** Data listing **
* * * * * * * * *

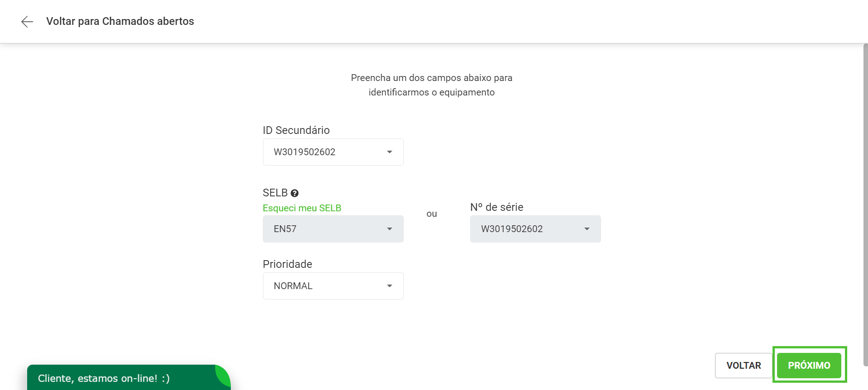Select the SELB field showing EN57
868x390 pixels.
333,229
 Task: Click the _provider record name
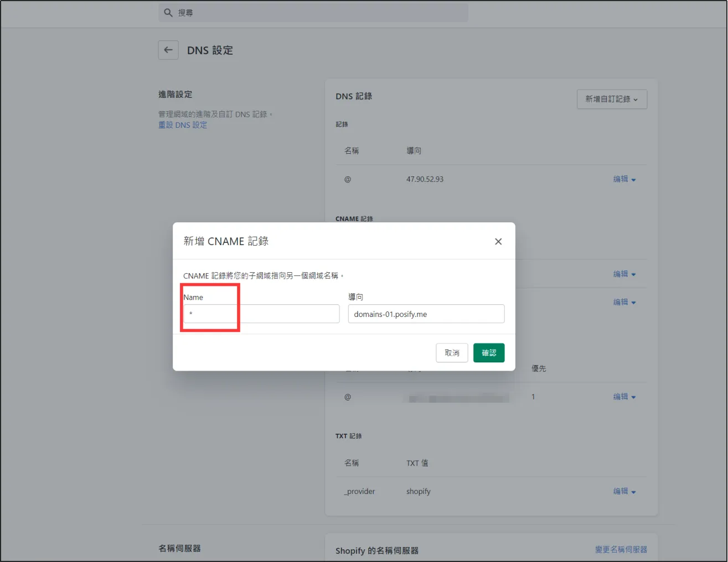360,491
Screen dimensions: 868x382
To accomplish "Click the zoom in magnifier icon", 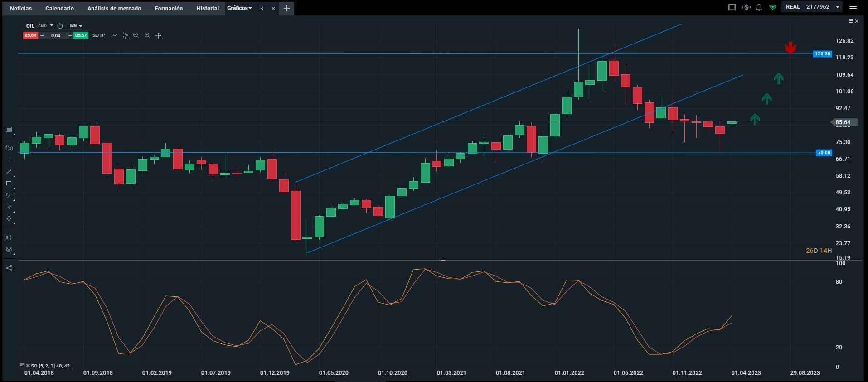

* * * * * * * * *

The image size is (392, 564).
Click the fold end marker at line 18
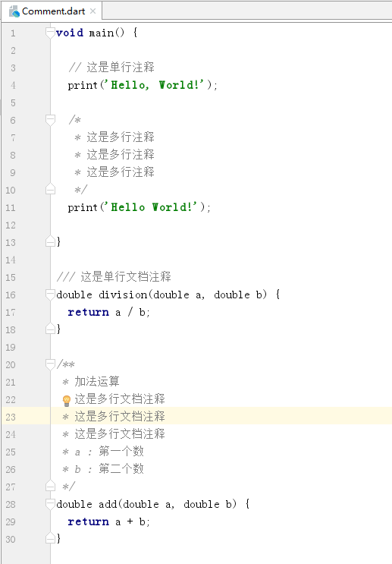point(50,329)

* * * * * * * * *

** Requirement **
The answer should consist only of the lines above from the one with "Task: Click the _provider record name" through the one with "the zoom in", repeated exactly, with no pictures among them.

** Solved exercise **
 Task: Click the _provider record name
360,491
Screen dimensions: 868x382
To accomplish "Click the zoom in magnifier icon", 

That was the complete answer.